» **Entries provided**:
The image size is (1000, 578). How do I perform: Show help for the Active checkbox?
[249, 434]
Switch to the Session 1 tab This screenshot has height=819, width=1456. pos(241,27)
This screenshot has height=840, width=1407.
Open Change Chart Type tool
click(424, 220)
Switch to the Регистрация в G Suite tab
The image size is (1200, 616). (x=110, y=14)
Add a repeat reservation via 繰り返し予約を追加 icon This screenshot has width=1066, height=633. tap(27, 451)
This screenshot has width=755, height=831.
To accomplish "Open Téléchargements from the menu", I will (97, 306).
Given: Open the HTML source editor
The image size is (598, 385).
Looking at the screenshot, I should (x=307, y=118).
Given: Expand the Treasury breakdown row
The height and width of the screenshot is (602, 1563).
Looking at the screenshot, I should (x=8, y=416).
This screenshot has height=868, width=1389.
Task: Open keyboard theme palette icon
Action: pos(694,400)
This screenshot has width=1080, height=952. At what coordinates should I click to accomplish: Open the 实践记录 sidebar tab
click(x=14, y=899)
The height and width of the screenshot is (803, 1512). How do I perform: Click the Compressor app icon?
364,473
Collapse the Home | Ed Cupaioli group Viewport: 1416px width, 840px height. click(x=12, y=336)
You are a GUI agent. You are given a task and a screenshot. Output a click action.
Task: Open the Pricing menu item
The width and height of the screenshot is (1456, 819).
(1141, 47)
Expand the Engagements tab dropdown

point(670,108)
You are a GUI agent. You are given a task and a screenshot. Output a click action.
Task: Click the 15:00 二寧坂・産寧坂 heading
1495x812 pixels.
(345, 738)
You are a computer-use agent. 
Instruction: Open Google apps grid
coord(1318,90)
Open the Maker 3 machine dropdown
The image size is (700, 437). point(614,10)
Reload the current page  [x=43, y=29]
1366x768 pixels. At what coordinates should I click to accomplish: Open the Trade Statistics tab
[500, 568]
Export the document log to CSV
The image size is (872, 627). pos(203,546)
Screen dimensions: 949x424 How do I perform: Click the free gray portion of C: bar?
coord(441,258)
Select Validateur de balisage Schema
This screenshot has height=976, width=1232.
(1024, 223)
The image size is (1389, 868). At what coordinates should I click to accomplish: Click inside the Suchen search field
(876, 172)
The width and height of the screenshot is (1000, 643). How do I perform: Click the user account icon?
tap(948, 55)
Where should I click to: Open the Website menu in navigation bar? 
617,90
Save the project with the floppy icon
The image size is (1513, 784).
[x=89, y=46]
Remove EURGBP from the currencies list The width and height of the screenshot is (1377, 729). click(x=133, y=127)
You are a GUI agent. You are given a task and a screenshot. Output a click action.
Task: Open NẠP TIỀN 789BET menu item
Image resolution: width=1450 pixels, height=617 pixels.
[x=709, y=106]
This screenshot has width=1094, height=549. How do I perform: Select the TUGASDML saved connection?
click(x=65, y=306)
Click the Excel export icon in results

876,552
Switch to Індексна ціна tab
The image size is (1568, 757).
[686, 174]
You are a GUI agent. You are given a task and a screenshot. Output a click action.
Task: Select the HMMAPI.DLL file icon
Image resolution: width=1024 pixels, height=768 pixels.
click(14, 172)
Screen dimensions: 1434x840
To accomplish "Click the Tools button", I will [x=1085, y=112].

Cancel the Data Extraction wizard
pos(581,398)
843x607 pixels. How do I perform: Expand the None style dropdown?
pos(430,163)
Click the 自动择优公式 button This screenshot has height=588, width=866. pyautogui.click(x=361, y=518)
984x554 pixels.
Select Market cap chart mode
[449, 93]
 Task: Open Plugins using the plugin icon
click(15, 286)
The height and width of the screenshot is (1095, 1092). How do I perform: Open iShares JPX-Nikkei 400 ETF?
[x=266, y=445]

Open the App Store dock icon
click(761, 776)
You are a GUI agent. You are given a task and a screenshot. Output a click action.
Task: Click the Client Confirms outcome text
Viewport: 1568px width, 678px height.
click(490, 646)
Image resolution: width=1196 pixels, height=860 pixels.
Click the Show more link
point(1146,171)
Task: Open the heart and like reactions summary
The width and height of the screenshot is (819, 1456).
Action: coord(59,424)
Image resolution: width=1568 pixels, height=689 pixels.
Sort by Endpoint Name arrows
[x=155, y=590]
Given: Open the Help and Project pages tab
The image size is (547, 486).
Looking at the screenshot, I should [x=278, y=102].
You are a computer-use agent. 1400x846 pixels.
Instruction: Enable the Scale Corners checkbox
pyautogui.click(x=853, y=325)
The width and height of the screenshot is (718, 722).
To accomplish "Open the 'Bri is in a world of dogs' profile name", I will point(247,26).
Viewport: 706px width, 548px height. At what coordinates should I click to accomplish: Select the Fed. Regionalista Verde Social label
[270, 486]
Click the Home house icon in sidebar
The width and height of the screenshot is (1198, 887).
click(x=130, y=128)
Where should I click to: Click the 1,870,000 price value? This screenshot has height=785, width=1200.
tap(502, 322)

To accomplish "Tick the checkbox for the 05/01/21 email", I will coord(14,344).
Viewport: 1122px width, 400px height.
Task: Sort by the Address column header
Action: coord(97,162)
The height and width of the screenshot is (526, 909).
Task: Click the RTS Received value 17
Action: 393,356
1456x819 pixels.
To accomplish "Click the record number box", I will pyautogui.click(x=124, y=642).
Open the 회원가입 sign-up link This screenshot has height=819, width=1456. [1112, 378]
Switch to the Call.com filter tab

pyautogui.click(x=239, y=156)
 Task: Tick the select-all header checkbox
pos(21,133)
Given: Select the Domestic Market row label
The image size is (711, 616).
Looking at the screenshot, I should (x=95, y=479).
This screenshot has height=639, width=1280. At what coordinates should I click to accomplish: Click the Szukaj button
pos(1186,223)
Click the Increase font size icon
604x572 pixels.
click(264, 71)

» **Task goal**: Locate each line in the listing above that contains the string "resolution", matching case exactly, and copy those lines in full.

» **Complete output**:
Image resolution: width=1450 pixels, height=617 pixels.
Image resolution: width=1024 pixels, height=768 pixels.
Image resolution: width=1196 pixels, height=860 pixels.
Image resolution: width=1568 pixels, height=689 pixels.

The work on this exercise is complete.